In 1996, a mall developer paid Swaggart Ministries $10 million for a slice of Swaggart land. An additional $2 million came from the sale of unnamed assets and $2.3 million from rental income. Direct public support accounted for $6 million, according to the 1995 return. Still, the ministry in 1995 reported income of $11.3 million. More recently, however, the Bible college had only about 40 students, Swaggart told CNN in an impromptu curbside interview last fall. Instead, his devotional programs appear to air exclusively on local independent television stations and on local cable channels.Īt one time in the mid-1980s, the ministry was so rich it put up nearly $70 million in new buildings during a four-year period. His name tied for 19th in Nielsen Media Research's list of non-cable devotional programs. His American audience numbered 2 million.īut today he is nowhere in the lineup of the Trinity Broadcasting Network, the nation's largest Christian broadcasting network.
#WHERE IS JIMMY SWAGGART NOW PROFESSIONAL#
He blamed "demon spirits" for his sexual relapse," paid a $205.50 fine and took a leave of absence to undergo professional counseling and other medical care.Īt its peak, Swaggart's ministry was taking in $150 million a year.
#WHERE IS JIMMY SWAGGART NOW TV#
They believed in him, do or die."īut three years after his TV confession came a coup de grace of sorts: Swaggart was stopped in a car with a prostitute in Indio, Calif. "Among the people who were left, there was tremendously high morale," she said. 21, 1988, the enduring national image of Swaggart is his upturned, tear-stained face filling the TV screen.īut the defections that followed didn't deter a core of true believers, said Barbara Nauer, a Baton Rouge English teacher and writer who worked for Swaggart from 1988 to 1991. Ten years after that remarkable television confession on Sunday, Feb.
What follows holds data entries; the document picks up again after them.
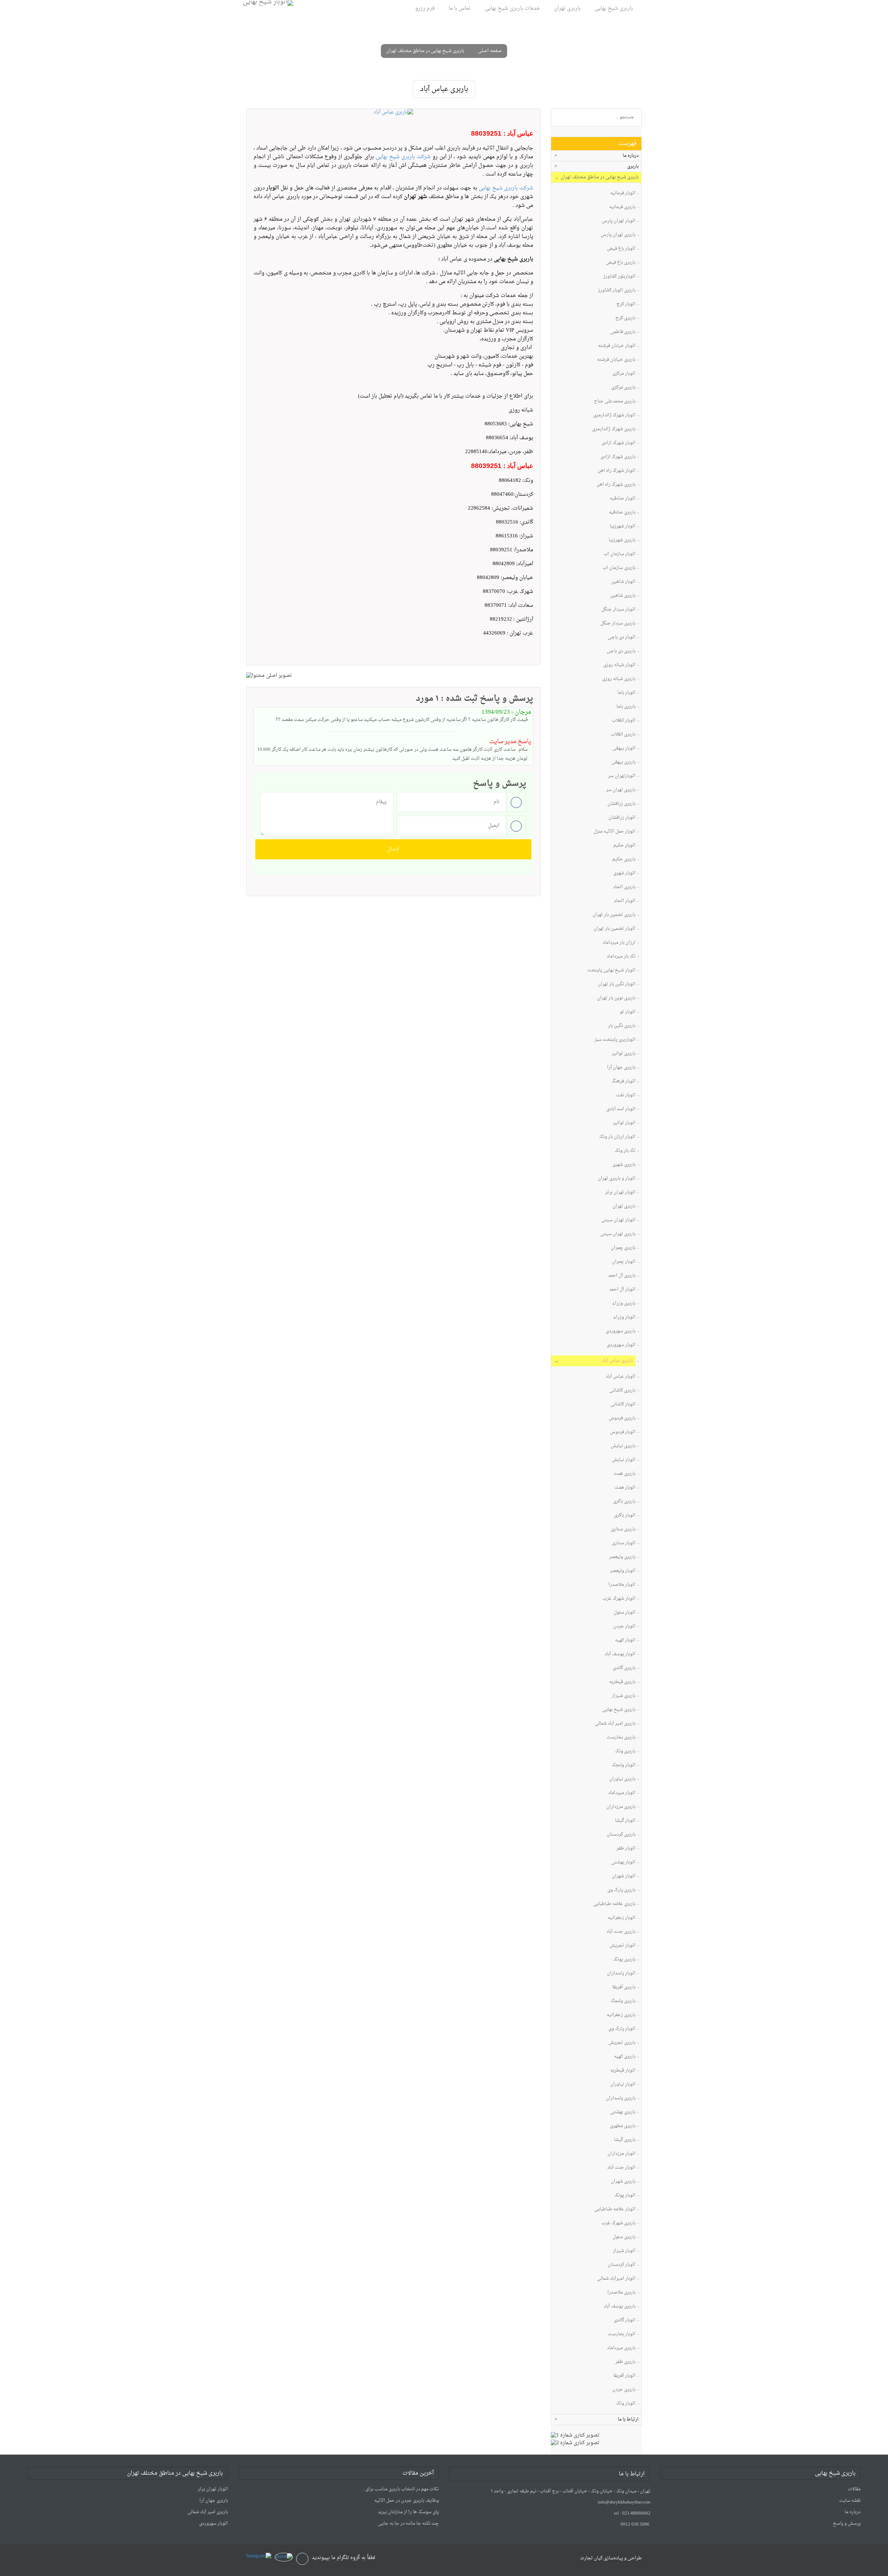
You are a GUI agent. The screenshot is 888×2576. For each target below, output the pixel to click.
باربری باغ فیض (620, 263)
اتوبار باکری (624, 1515)
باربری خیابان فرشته (616, 360)
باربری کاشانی (622, 1390)
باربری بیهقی (623, 762)
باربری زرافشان (621, 804)
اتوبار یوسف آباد (620, 1654)
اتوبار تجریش (622, 1945)
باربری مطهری (622, 2126)
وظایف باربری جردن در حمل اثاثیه (406, 2500)
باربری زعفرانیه (621, 2015)
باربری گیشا (624, 2140)
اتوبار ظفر (625, 1848)
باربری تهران (567, 8)
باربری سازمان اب (619, 568)
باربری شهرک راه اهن (616, 485)
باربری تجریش (621, 2043)
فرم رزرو (425, 8)
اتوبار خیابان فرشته (616, 346)
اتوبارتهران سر (621, 776)
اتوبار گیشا (625, 1821)
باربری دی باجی (621, 651)
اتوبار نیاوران (622, 2084)
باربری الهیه (624, 2057)
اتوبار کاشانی (622, 1404)
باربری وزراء (623, 1303)
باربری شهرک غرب (618, 2223)
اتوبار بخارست (621, 2334)
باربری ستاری (623, 1529)
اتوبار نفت (625, 1095)
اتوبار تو (627, 1012)
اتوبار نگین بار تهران (616, 984)
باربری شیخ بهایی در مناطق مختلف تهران (425, 51)
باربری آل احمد (621, 1276)
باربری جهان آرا (621, 1067)
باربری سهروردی (620, 1331)
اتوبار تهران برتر (620, 1192)
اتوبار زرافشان (621, 818)
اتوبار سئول (624, 1612)
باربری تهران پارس (618, 235)
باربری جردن (623, 2390)
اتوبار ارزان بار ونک (617, 1137)
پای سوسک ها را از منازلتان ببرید (408, 2512)
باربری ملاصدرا (621, 2292)
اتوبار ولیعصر (622, 1571)
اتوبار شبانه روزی (619, 665)
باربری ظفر (625, 2362)
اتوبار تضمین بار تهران (614, 929)
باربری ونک (625, 1751)
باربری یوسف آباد (619, 2306)
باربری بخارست (621, 1737)
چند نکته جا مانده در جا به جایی (408, 2523)
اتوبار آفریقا (624, 2376)
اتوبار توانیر (624, 1123)
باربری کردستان (621, 1834)
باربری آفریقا (623, 1987)
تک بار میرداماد (621, 956)
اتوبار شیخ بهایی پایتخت (611, 970)
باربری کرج (625, 318)
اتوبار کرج (625, 304)
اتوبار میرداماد (621, 1793)
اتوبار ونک (625, 2403)
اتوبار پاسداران (621, 1973)
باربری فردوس (622, 1418)
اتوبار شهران (623, 1876)
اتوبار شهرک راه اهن (616, 471)
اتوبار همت (625, 1488)
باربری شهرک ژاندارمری (613, 429)
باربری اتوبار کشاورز (616, 290)
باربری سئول (624, 2237)
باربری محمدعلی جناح (614, 401)
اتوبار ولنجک (623, 1765)
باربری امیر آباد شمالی (615, 1723)
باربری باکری (624, 1501)
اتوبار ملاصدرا (621, 1585)
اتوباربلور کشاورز (619, 276)
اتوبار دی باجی (621, 637)
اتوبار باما (626, 693)
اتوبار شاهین (623, 582)
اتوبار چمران (623, 1262)
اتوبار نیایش (623, 1460)
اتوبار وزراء (624, 1317)
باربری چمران (623, 1248)
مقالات (854, 2489)
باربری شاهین (622, 596)
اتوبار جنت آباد (621, 2168)
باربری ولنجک (622, 2001)
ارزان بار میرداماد (619, 943)
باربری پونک (624, 1959)
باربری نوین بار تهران (616, 998)
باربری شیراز (623, 1696)
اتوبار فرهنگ (623, 1081)
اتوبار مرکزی (623, 374)
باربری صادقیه (622, 512)
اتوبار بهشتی (623, 1862)
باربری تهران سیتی (617, 1234)
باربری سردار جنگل (617, 623)
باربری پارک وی (621, 1890)
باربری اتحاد (624, 887)
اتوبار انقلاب (623, 720)
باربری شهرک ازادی (617, 457)
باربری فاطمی (622, 332)
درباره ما (853, 2512)
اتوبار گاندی (624, 2320)
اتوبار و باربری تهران (616, 1178)
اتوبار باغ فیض (621, 249)
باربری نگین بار (621, 1026)
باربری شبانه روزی (618, 679)
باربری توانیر (623, 1054)
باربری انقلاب (623, 734)
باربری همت (624, 1474)
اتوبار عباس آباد (620, 1377)
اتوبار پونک (624, 2195)
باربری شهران (623, 2181)
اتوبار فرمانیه (622, 193)
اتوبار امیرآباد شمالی (616, 2279)
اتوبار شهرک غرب (619, 1599)
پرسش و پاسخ (847, 2523)
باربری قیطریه (622, 1682)
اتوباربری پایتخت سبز (615, 1040)
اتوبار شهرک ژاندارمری (614, 415)
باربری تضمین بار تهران (613, 915)
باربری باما (625, 707)
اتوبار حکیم (624, 845)
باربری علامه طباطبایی (614, 1904)
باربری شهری (623, 1165)
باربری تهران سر (620, 790)
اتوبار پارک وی (621, 2029)
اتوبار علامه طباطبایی (614, 2209)
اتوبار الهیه (625, 1640)
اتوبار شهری (624, 873)
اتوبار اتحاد (624, 901)
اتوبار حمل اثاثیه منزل (614, 831)
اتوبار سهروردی (621, 1345)
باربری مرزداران (620, 1807)
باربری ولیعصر (622, 1557)
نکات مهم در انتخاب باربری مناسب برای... (400, 2489)
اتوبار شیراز (624, 2251)
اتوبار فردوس (622, 1432)
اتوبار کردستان (621, 2265)
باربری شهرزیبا (622, 540)
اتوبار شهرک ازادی (618, 443)
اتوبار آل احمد (622, 1289)
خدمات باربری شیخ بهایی (512, 8)
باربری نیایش (623, 1446)
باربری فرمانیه (622, 207)
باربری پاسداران (620, 2098)
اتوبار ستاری (623, 1543)
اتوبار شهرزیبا (622, 526)
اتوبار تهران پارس (618, 221)
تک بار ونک (625, 1151)
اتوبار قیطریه (622, 2070)
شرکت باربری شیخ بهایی (403, 157)
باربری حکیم (623, 859)
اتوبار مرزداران (621, 2154)
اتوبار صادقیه (622, 498)
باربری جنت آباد (620, 1932)
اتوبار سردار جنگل (618, 609)
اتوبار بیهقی (624, 748)
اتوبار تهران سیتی (618, 1220)
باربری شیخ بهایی (614, 8)
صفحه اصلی (490, 51)
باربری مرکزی (623, 387)
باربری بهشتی (622, 2112)
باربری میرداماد (621, 2348)
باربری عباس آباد (617, 1360)
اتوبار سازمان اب (619, 554)
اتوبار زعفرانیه (621, 1918)
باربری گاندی (624, 1668)
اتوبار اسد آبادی (620, 1109)
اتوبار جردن (624, 1626)
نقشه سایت (850, 2500)
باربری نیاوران (622, 1779)
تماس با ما (460, 8)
Yet Swaggart is clearly off the stage, the rising arc of his ministry shot down in 1988, the year he was photographed with a prostitute in a seedy motel zone in suburban New Orleans, 80 miles from his home. Publicly available tax data filed by Jimmy Swaggart Ministries that year, the most recent data available, reported that the two collected about $360,000 in salaries. To be sure, Swaggart and his wife, Frances, seemed - as recently as 1995 - to be doing well, personally. The ministry now relies heavily on rental income from corporate tenants in buildings that were planned as college classrooms and dorms. As a rule, neither Swaggart nor anyone in his ministry speaks to the news media, secular or religious. It's much less promotion-oriented and much more spiritually focused now, said one researcher who monitors televangelists.īeyond that, he is in a bunker mode. The answer: Swaggart still preaches - but to much smaller audiences and on many fewer television screens.Īnd his message seems to have changed. "When someone like that just vanishes off the screen, people wonder.
"For so long, he was a major fixture in the Pentecostal community," said Lee Grady, editor of Charisma, a Florida-based magazine covering the Pentecostal movement. Gone are most of the 1,500 employees who shared Swaggart's vision, the 1,500 students who studied in his schools, and the nearly 7,000 worshipers who arrived on Sundays to hear the Pentecostal evangelist and musician rock Satan back on his heels.Įven Swaggart, 62, is not much in evidence now. It might as well have been the Ebola virus that swept through the sprawling, once-thriving Jimmy Swaggart headquarters here 10 years ago.Ī decade after Swaggart tearfully confessed to an association with a prostitute, the $144 million campus that once bore his global hopes is an eerie, almost empty place.